Horrendous Twitching without Valcyclovir

[Mya Symons]

So, awhile ago I forgot to pick up my Valcyclovir and then I ran out of money so I went quite a few weeks without it. My husband and I experience involuntary muscle twitching. A few weeks after not taking the Valcyclovir the twitching was worse then ever. Just for the hell of it recently I tried going off it again. Once again twitching all day instead of only at night when I lay down. The only other correlation with the twitching is when I get the flu or very little sleep it is worse. I am kicking myself right now. Why didn't I think of trying going off of it before?

Anyway, I am now very interested in any connection between herpes viruses and CFS or Fibromyalgia. Now on to convince my doctor. I have little faith that I will be able to do that.

I think I may be on to something though. My dad said he would try to get me some low dose naltraxone from Mexico. I am not having any luck convincing any doctor to prescribe me any.

 

[pamb]

thanks for posting this. My husband just started 500 mg valcyclovir and is not convinced it is helping. I'll ask him to pay attention to the twitching, which he has had a bit of. More burning in the legs though. He is only two weeks in, so likely too early to see much difference.

 

[leaves]

Is it possible you take a lot of magnesium? Calcium deficiency (for example thru magnesium) can also cause this

 

[mellster]

I think a possible explanation is that the Valcyclovir reduces your viral load and takes workload away from your immune system. Some recent studies suggest that non-mineral-deficient and non-neurological-disease related twitching is caused by an activated immune system trying to combat pathogens and causing high excitability.

 

[Mya Symons]

Is it possible you take a lot of magnesium? Calcium deficiency (for example thru magnesium) can also cause this

No I don't take magnesium. I am having a hard time swallowing pills lately because my throat is always dry and swollen so I have been sticking to just taking my prescription.

Mellster, I could have an excitable immune system. I know it is overactive at times. I wish I could get a hold of some Low Dose Naltraxone to see if it might be nerve cell swelling. Does anyone know of a test that would measure the size of nerve cells or indicate that they are swollen?

 

[leaves]

It could be myoclonus. I know some antibiotics can cause (or worsen this) perhaps the antivirals too. It is actually a type of seizure, although not as dangereous as a generalized seazures. Hiccups is myoclonus too. You could try increasing your seizure threshold (not taking coffee, stimulants, etc)

 

[Mya Symons]

It could be myoclonus. I know some antibiotics can cause (or worsen this) perhaps the antivirals too. It is actually a type of seizure, although not as dangereous as a generalized seazures. Hiccups is myoclonus too. You could try increasing your seizure threshold (not taking coffee, stimulants, etc)

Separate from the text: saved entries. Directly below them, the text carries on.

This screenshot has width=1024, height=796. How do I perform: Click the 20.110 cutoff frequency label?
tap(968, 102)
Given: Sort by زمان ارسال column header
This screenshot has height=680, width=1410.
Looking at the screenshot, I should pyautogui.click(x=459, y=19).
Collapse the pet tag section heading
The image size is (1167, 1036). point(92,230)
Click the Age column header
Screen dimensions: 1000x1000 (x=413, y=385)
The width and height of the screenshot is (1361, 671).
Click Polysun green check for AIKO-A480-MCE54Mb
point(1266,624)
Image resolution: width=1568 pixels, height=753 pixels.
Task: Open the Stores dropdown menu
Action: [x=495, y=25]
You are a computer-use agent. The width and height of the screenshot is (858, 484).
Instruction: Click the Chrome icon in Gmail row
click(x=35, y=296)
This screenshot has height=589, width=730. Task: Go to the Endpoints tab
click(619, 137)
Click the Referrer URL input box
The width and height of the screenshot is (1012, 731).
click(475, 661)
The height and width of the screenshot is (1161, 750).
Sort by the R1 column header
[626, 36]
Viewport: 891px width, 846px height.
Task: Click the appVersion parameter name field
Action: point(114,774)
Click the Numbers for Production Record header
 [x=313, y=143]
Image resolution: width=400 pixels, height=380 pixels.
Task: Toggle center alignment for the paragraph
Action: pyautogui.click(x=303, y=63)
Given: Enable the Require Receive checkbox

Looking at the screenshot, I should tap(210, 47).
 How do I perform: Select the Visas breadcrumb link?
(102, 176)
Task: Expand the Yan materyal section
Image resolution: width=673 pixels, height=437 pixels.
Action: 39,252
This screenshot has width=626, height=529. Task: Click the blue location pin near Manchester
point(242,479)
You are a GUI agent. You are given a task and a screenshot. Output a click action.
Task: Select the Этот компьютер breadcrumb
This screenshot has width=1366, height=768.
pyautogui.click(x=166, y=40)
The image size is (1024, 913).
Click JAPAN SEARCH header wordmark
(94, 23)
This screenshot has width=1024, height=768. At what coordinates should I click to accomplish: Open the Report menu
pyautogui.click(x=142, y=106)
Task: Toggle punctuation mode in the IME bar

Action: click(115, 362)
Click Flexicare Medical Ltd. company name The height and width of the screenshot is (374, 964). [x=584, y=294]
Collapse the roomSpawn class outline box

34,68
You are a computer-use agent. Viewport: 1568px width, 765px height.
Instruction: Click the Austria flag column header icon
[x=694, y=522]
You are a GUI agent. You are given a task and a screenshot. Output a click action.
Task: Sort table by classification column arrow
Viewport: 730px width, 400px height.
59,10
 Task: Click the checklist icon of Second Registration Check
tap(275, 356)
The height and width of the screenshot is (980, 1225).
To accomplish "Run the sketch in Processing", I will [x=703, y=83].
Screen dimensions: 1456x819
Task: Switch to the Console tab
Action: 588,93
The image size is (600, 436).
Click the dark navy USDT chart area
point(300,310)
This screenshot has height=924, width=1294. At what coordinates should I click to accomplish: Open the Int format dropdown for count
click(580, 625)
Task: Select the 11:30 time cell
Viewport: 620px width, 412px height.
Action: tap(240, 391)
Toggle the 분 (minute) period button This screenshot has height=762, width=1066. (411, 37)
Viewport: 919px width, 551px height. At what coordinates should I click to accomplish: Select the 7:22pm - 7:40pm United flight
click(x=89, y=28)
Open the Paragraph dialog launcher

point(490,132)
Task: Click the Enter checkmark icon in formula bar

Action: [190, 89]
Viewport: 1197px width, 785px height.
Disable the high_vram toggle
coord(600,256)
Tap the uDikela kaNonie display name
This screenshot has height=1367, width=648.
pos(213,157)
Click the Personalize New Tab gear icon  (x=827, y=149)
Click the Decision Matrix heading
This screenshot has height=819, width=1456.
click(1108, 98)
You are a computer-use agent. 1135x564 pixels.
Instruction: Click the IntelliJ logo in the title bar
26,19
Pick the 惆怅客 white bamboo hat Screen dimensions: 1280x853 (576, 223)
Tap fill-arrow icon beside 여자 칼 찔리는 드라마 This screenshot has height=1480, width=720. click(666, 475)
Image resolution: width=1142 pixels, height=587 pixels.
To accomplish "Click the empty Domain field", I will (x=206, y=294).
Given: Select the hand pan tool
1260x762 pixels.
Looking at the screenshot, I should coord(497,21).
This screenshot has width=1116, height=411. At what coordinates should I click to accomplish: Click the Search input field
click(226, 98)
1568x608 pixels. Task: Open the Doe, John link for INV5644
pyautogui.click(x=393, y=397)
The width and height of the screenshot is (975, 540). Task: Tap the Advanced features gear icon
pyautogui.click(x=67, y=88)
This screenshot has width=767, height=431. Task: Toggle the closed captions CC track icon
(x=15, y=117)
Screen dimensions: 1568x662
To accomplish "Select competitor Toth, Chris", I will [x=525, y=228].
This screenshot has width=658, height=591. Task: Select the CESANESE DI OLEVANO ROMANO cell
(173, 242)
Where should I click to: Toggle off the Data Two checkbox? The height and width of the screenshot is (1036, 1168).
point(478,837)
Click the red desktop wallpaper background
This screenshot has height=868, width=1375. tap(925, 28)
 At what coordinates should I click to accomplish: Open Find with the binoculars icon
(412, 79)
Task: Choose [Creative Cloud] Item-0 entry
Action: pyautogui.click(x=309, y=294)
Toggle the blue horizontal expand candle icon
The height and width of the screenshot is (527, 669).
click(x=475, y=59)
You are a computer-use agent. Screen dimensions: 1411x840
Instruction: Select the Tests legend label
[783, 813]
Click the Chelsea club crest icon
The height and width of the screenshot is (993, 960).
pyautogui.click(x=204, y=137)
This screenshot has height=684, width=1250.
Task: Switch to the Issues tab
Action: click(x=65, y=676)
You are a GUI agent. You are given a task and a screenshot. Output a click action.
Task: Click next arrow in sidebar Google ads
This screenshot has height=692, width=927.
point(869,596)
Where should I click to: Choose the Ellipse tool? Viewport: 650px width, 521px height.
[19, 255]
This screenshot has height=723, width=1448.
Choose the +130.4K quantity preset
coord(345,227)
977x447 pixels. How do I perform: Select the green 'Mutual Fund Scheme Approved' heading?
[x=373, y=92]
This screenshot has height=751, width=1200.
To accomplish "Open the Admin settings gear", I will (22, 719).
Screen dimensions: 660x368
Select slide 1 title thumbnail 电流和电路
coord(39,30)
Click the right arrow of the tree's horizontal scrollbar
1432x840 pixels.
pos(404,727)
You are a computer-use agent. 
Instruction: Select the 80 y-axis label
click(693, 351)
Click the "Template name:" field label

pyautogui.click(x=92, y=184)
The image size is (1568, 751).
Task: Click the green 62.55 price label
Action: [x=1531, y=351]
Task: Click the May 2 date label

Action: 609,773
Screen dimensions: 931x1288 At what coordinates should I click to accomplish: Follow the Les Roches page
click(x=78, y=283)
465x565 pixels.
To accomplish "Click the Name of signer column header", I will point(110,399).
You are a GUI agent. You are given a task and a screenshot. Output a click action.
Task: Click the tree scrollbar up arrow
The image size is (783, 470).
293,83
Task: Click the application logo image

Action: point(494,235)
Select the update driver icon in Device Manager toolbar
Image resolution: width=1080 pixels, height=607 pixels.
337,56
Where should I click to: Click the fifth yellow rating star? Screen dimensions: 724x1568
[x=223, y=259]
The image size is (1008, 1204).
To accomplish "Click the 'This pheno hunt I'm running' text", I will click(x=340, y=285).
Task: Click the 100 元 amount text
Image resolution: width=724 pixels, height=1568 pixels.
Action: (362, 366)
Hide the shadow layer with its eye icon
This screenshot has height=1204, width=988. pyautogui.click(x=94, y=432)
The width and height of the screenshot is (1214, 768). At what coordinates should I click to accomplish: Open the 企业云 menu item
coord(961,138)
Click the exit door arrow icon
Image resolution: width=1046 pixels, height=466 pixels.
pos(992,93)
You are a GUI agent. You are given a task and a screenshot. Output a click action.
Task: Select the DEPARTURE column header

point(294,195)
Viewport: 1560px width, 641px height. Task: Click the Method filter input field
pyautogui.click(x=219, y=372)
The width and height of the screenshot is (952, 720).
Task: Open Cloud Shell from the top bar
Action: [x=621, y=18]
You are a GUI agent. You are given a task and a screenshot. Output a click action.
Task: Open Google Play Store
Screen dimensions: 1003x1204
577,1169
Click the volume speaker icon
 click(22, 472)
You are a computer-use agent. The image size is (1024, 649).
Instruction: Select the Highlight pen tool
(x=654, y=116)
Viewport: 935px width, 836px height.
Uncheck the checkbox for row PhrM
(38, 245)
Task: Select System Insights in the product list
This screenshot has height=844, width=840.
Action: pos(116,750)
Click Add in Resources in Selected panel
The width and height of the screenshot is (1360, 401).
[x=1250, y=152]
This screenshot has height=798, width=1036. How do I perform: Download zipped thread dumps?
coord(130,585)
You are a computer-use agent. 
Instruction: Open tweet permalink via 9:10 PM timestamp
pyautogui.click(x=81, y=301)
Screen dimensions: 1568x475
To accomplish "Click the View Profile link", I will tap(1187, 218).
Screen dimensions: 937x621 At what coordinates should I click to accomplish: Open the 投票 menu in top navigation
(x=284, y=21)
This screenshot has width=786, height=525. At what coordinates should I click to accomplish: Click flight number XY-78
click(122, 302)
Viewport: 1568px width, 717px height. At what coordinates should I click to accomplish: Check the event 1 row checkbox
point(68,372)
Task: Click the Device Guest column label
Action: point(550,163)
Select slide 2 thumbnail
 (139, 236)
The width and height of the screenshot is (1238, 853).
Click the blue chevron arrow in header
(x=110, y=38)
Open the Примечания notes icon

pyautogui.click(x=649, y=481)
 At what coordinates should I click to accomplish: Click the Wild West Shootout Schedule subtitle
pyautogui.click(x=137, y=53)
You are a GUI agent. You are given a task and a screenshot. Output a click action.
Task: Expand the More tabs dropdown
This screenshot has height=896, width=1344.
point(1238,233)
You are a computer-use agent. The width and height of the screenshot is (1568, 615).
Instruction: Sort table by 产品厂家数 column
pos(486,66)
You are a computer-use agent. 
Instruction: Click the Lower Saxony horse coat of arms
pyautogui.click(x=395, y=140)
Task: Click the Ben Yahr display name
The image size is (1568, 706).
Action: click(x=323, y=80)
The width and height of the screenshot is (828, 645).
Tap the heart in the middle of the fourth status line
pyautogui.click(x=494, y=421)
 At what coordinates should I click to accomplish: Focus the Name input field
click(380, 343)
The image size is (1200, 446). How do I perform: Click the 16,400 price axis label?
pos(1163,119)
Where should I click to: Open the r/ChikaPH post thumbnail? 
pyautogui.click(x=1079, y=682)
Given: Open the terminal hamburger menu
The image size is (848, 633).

I am reading about myoclunus now on Wikipedia. I wonder if it might have something to do with seritonin disease. I am taking Tramadol, Cyclobenzaprine and Savella together. I should ask my doctor about that. But, it doesn't explain the correlation with no Valcyclovir.

 

[mellster]

http://pnhinfo.com/

This is a very short but valuable info about how problems/imbalances in the immune system disturb the balance of the potassium/sodium channel and cause twitching. It is not as easy as simply supplementing one or the other as these imbalances occur on cellular levels and not necessarily on total serum levels, but it is usually never wrong to supplement with potassium and even sodium if needed.

 

[allyb]

-My onset of flu/fever symptoms began when I was prescribed Aciclovir which I believe is the main ingredient of Valcyclovir. My muscle twitching began during this time also horrendous nerve activity up and down my spine and other responses and I think I had an allergic reaction to it. I now take famciclovir but still suffer from involuntary muscle twitching on it or off it.

Thank you for this link Mellster; there are several studies and articles on it and I found it very interesting and informative.

 

[Mya Symons]

Hi allyb. I think that Acyclovir and Valcyclovir are a a bit different. Acyclovir has to be converted to Valcyclovir by your body, if I remember correctly. I am the opposite of you, I guess. I am better on it, then off it. It is once I go off of it that the twitching gets worse. I had the twitching before the Valcyclovir however. It came with the Fibromyalgia pain - about two years after the first initial symptoms of the pain gradually getting worse. Those gradual increases in symptoms are weird for a disease that happens suddenly from trauma aren't they? (that was sarcasm. How do you type sarcastically?)